You don’t need a commercial wok burner

If there’s one thing that really gets my goat in the discussion about wok cooking, it’s the idea that you can’t cook a decent stir-fry on a domestic stove because it’s less powerful than the jet-powered commercial gas burners. It’s completely untrue, and quite obviously so.

You don’t need a jet-powered burner to stir-fry at home.
You don’t need a jet-powered burner to stir-fry at home.Quentin Jones

Stir-frying wasn’t invented when high-powered commercial gas woks came into existence. Billions of people around the world stir-fry on domestic stoves every day with fantastic results. Do people who trot out this line think everyone in Asia has a restaurant kitchen in their home? And that Asian people outside Asia simply never cook?

The problem is that people look at wok cooking in a restaurant and think that’s what we’re supposed to do at home. It isn’t.

I’ve cooked on woks and stoves of all kinds and the only thing standing between you and good wok hei in your home stir-fry is technique. With an understanding of wok technique, you can achieve a great stir-fry on even the smallest burner on your domestic stove. Or even on an electric stove, if that’s all you have.

Getting that “wok hei”

“Wok hei” is the goal of wok cooking. Often described as the “breath” or “spirit” of the wok, the term refers to the charred-ingredients-on-hot-metal taste that a well-fried wok dish gets.

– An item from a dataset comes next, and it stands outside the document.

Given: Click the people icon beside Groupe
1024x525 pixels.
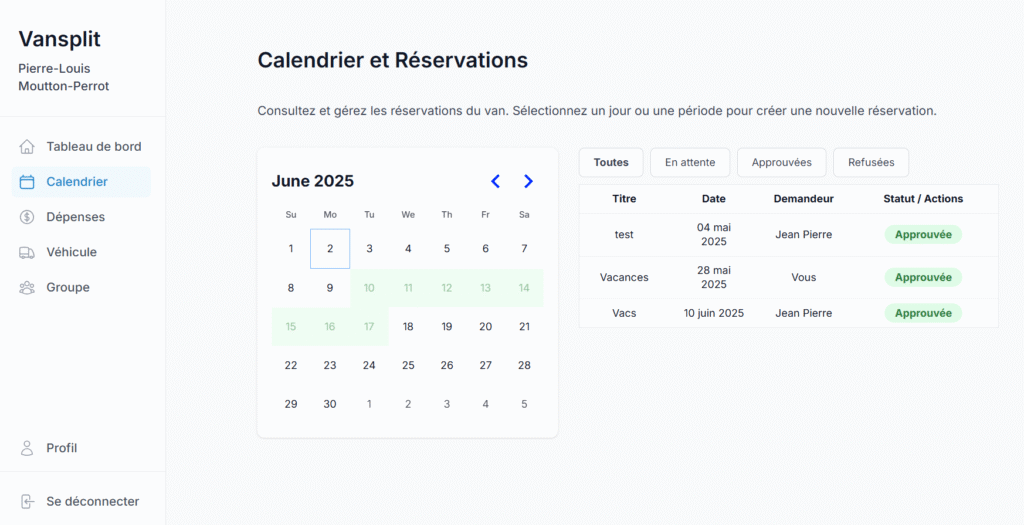Looking at the screenshot, I should (27, 288).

It’s not quite “searing”, as you can taste it in rice or noodles that you wouldn’t normally describe as “seared”, but it’s similar. When you taste it, you’ll know.

Heat the pan until it’s very hot before you start cooking.  
Heat the pan until it’s very hot before you start cooking.  iStock

The first thing you should think about in achieving is getting your wok hot before you start to fry. This means heating the wok with nothing in it (not even oil) until it’s very hot before you start. On an electric or induction stove you will, of course, need a flat-bottomed wok (or just use a frying pan). As a guide, when the wok starts to smoke, it’s ready to start cooking.

After the wok is hot, add your oil. I use a squeeze bottle to add the oil around the edge of the wok so it runs down to the base.

From this point on, the main issue most people have with the wok is putting in too many ingredients. An overloaded wok will not be able to produce “wok hei”. When cooking your CKT, make one serving at a time – or two at most if you feel confident with your technique.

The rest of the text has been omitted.